____ THE DATA
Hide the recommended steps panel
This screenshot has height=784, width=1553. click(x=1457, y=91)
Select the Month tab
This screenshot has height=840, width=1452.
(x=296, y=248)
________
▶ [REQUIRED WORK]:
Keeping every line exactly as it is, copy all the records.

▶ [RESPONSE TO THE TASK]:
Hide the recommended steps panel
This screenshot has height=784, width=1553. click(x=1457, y=91)
Select the Month tab
This screenshot has height=840, width=1452.
(x=296, y=248)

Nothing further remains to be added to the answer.